--- INFORMATION SHOWN ---
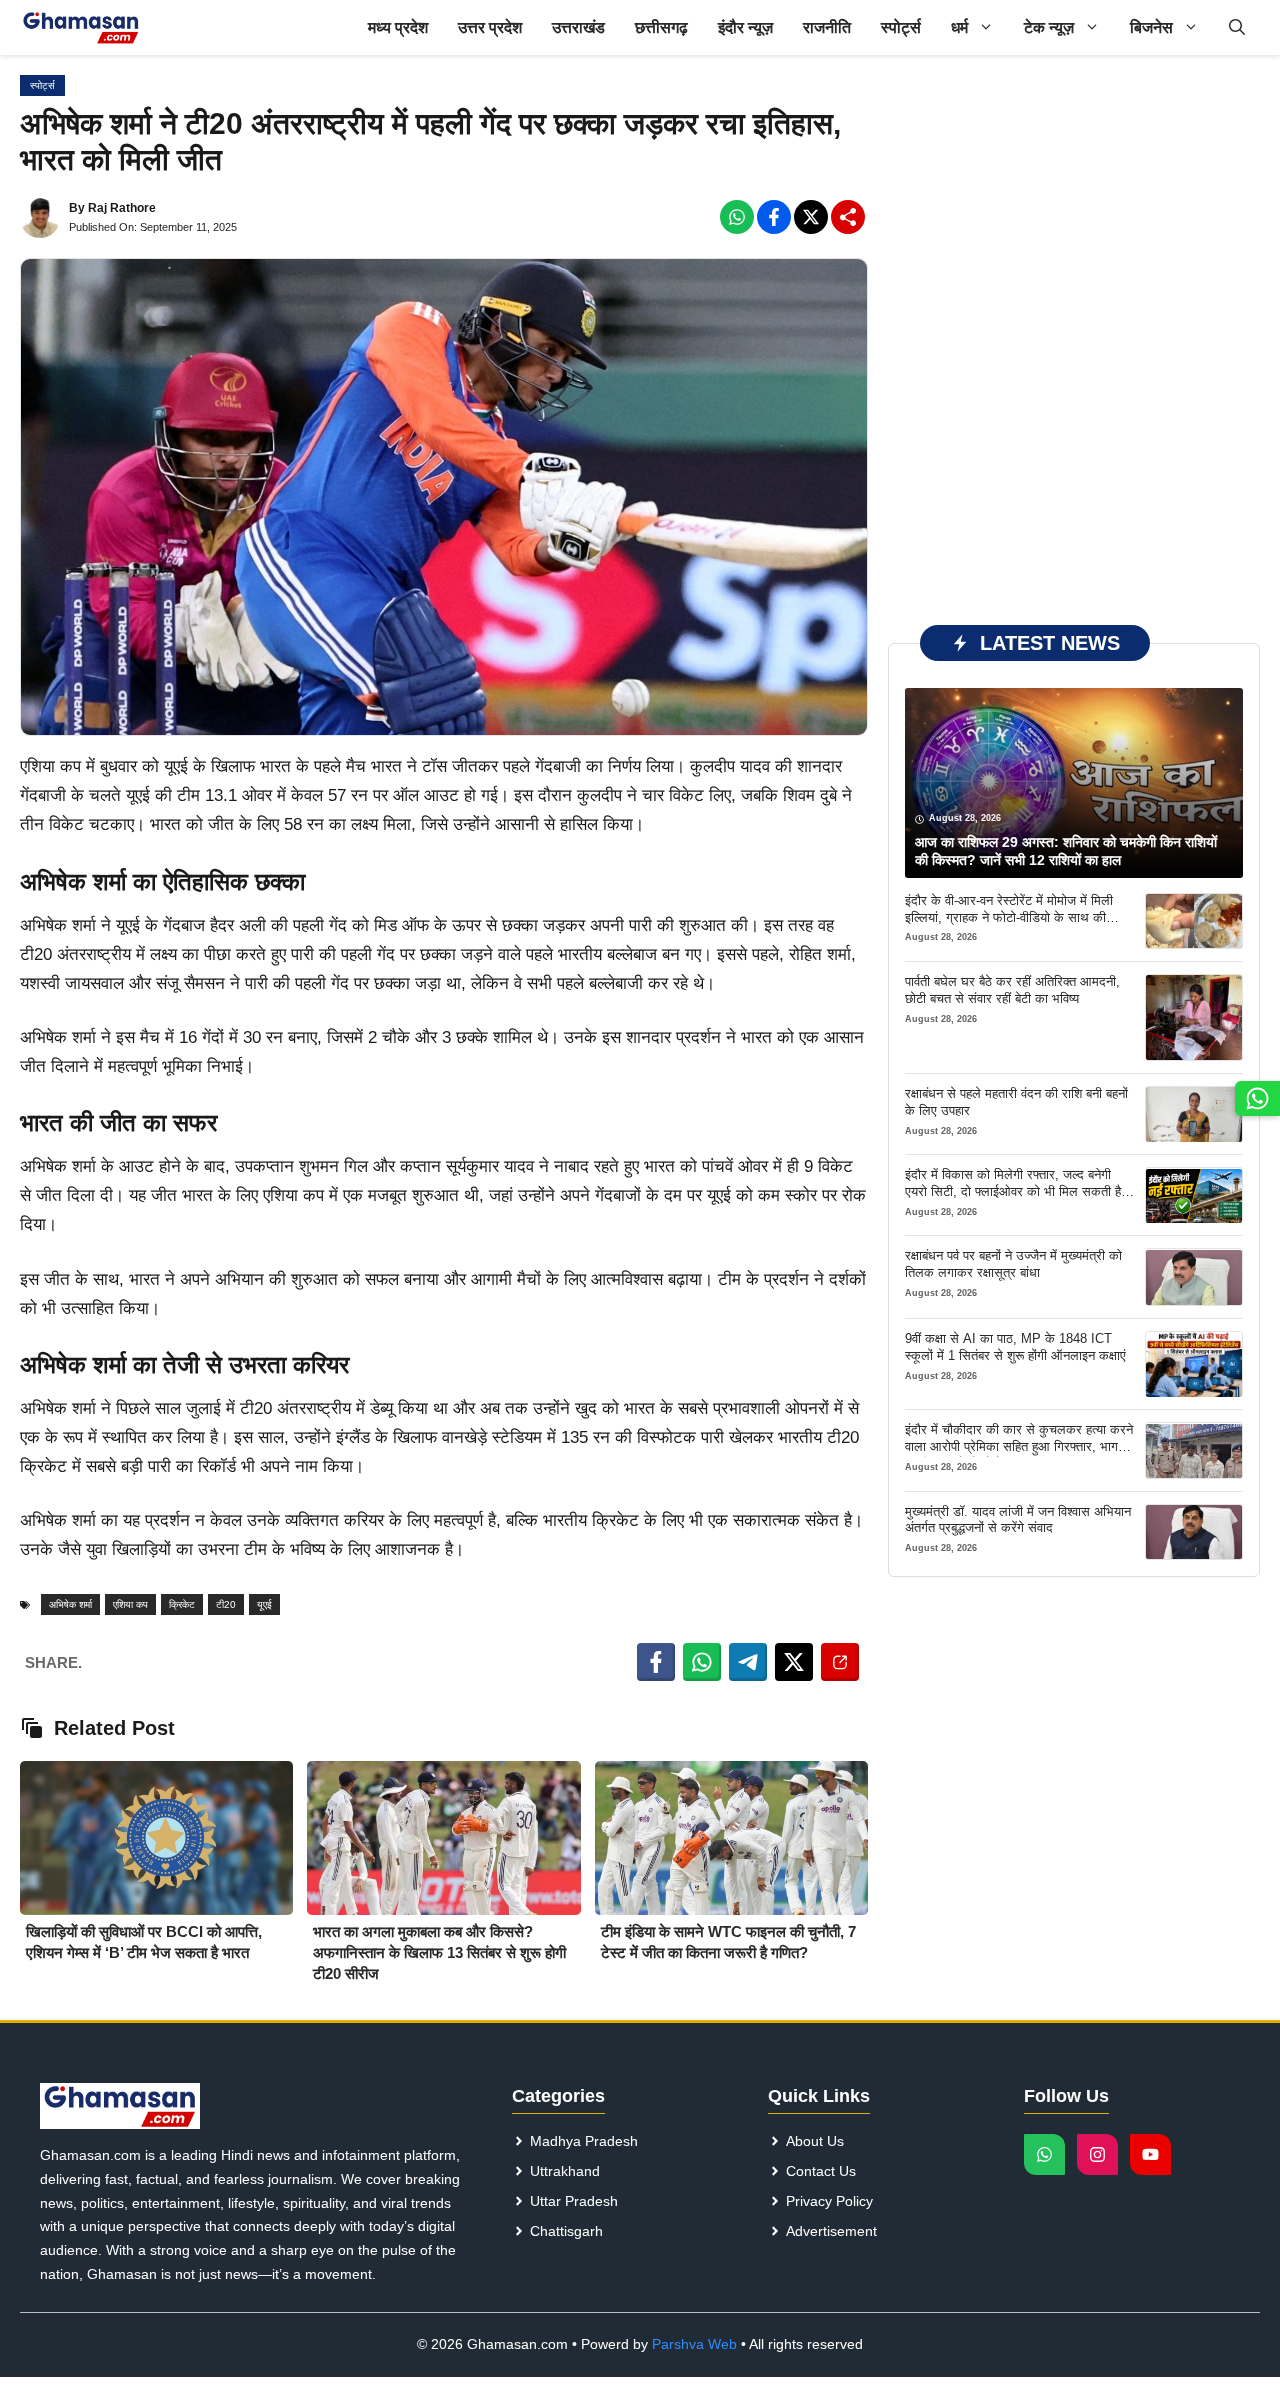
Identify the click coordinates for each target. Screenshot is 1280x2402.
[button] (1237, 27)
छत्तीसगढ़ (661, 27)
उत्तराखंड (578, 27)
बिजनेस (1151, 27)
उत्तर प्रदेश (490, 27)
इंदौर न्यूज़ (745, 27)
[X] (811, 217)
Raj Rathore (122, 208)
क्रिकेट (182, 1604)
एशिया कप (130, 1604)
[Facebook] (737, 217)
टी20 (226, 1604)
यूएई (264, 1604)
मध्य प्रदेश (398, 27)
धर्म (959, 27)
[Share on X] (794, 1662)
---
Starting with the row that contains "इंदौर न्यूज़ (745, 27)" and continuing through the last row above, arrange those rows as a numbered list, omitting any blank lines.

- **TASK OUTPUT**:
1. इंदौर न्यूज़ (745, 27)
2. [X] (811, 217)
3. Raj Rathore (122, 208)
4. क्रिकेट (182, 1604)
5. एशिया कप (130, 1604)
6. [Facebook] (737, 217)
7. टी20 (226, 1604)
8. यूएई (264, 1604)
9. मध्य प्रदेश (398, 27)
10. धर्म (959, 27)
11. [Share on X] (794, 1662)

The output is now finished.